The UK is set to lose access to European Investment Bank finance at the end of the Brexit transition period. Although the supranational bank does lend outside the EU, it is at a much reduced level. There have been calls for the government to set up an independent infrastructure institution which is free from political interests and providing similar benefits to that of the EIB. It was mooted in the House of Lords’ European Union Committee report published in January 2019.
Whilst the government could fund the infrastructure very economically at the current time thanks to the ultra-low cost of government borrowing, that debt would sit plainly on the sovereign balance sheet. Hence the attraction of creating an arms-length national infrastructure institution that finances itself on the capital markets, like the EIB does. And what could be a more opportune time than in the immediate wake of the pandemic and as the date of leaving the EU draws rapidly closer, for an institution with a distinctive development and support role to back up the Chancellor’s aim of “investing historic amounts in British innovation and world-class infrastructure”? Should it be forthcoming, an announcement in the autumn statement for the establishment of a new large public infrastructure institution would be a key step in progressing from ambition to commitment.
There are several national promotional banks encouraging investment in their domestic economies: Germany’s KfW, the Nordic Investment Bank, Bpifrance, Canada Infrastructure Bank and the Development Bank of Japan. We had our own, the Green Investment Bank set up in 2012 with £3bn of government funding but which was subsequently sold. Acquired by Macquarie Group in 2017 it now has an international rather than a strictly UK focus.

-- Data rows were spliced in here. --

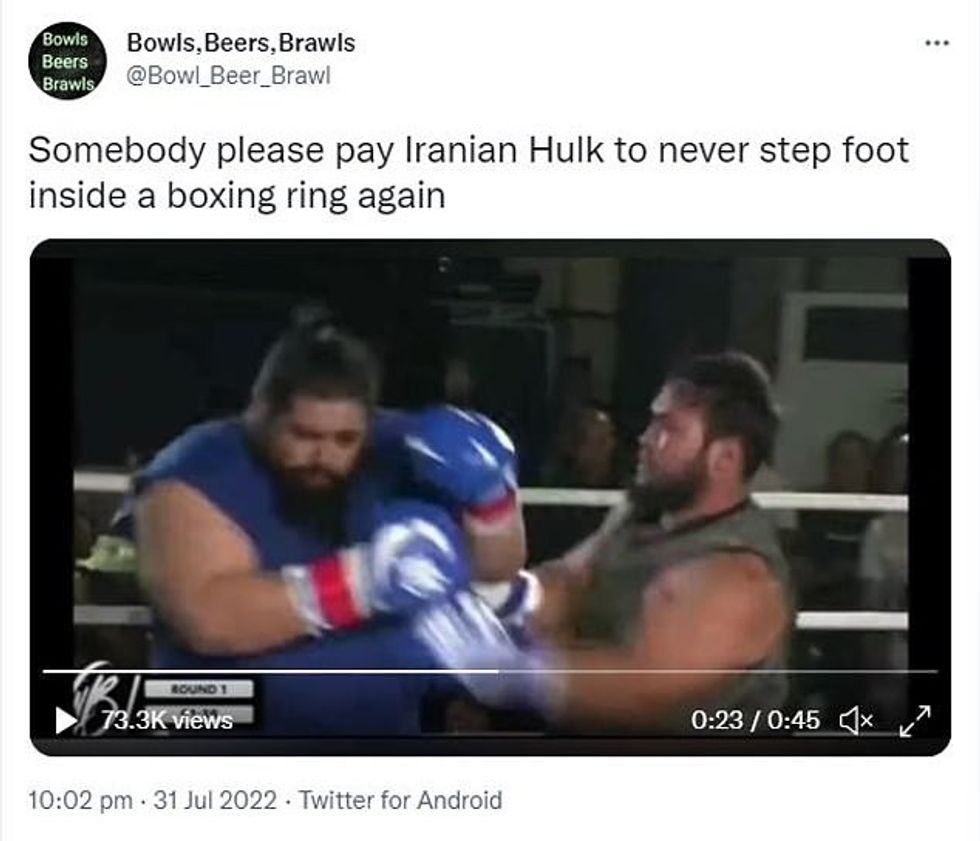The height and width of the screenshot is (841, 980).
Task: Play the video with the play icon
Action: click(66, 720)
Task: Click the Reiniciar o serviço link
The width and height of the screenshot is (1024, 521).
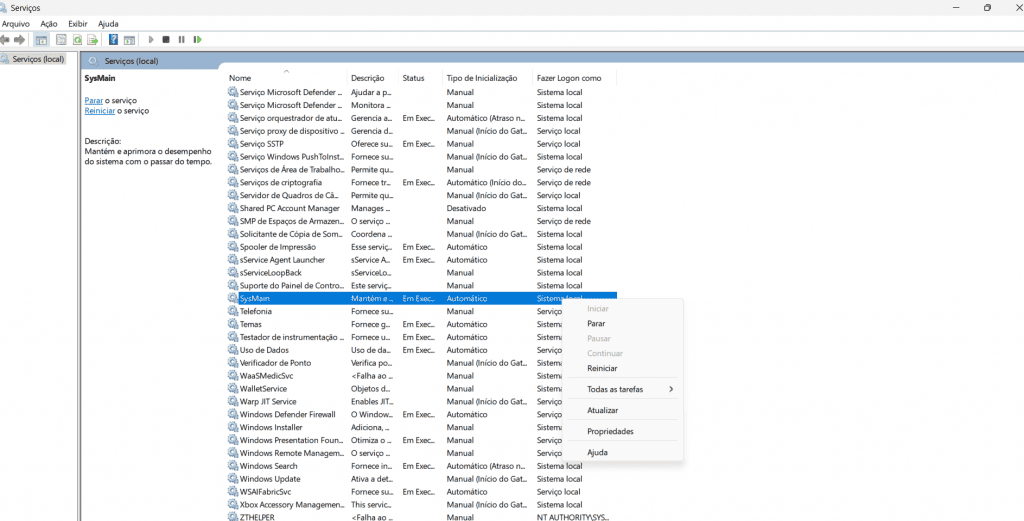Action: 99,111
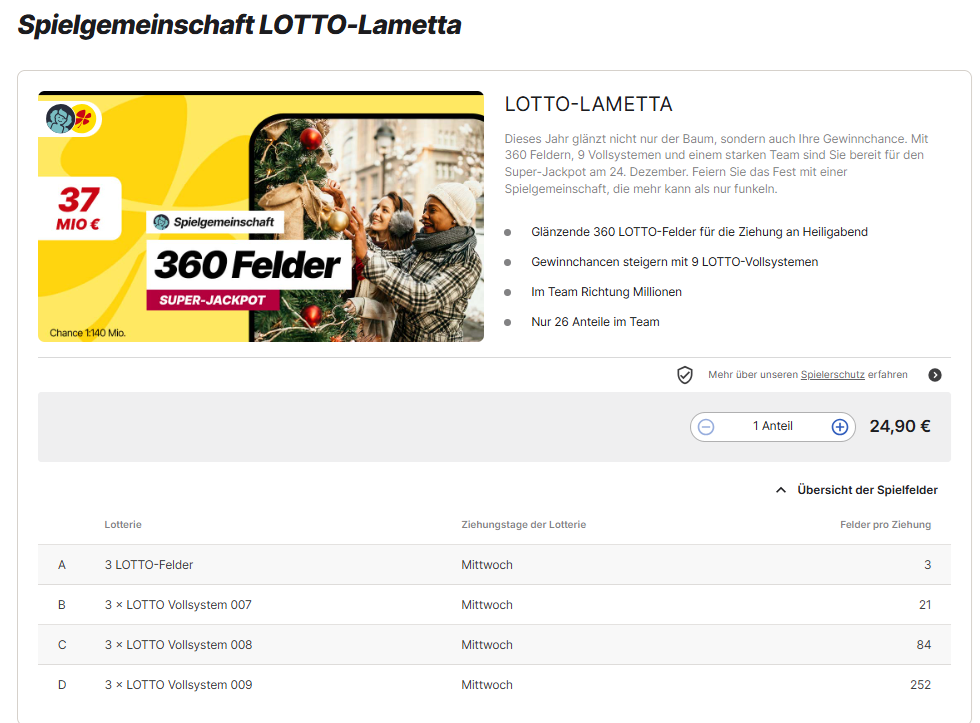This screenshot has width=980, height=723.
Task: Select row C LOTTO Vollsystem 008
Action: [x=494, y=645]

The EIB has been an important provider of funding for the UK for projects spanning the areas of energy, housing, transport and water, loaning over €118bn since 1973 including almost €83 billion in the past twenty years. Projects include London Crossrail, Aberdeen Harbour Expansion, Greater Manchester Urban Regeneration, and many in the higher education, affordable and social housing and waste management sectors.
The route to EIB funding has involved much more than a simple phone call to the lender, as is currently the case for local authority borrowing from the PWLB. However, the supranational’s ability to provide assured, long-term funding at competitive rates and with greater flexibility on drawdowns is valued by borrowers. An added benefit is the quality of the EIB’s due diligence and robust appraisal prior to lending. Its engineering, scientific and financial expertise which underlie its assessment confers a unique stamp of approval on projects which are accepted for funding and is a catalyst for attracting other lenders to also invest alongside (the EIB typically covers up to 50% of a project’s total cost) and is particularly effective for large-scale syndicated funding.
Could the UK’s new infrastructure bank be along the lines of KfW - Kreditanstalt Für Wiederaufbau (Credit Institute for Reconstruction) – the development bank owned 80% by the German sovereign and 20% by its 16 states? By funding itself from various sources including from international capital markets at very competitive rates, it has played a pivotal role in the German economy having provided more than €1 trillion in loans, of which €77bn was provided in 2019 alone.
The EIB’s and KfW’s bonds are much sought after by investors. From a credit perspective, the issuers’ sound asset quality, strong access to international debt markets, low-cost capital and guarantee frameworks are compelling.
A new public development bank serving UK public policy objectives through domestic on-lending on very attractive terms, one which has appeal for borrowers and investors - what’s not to like? Let’s hope the Chancellor delivers soon.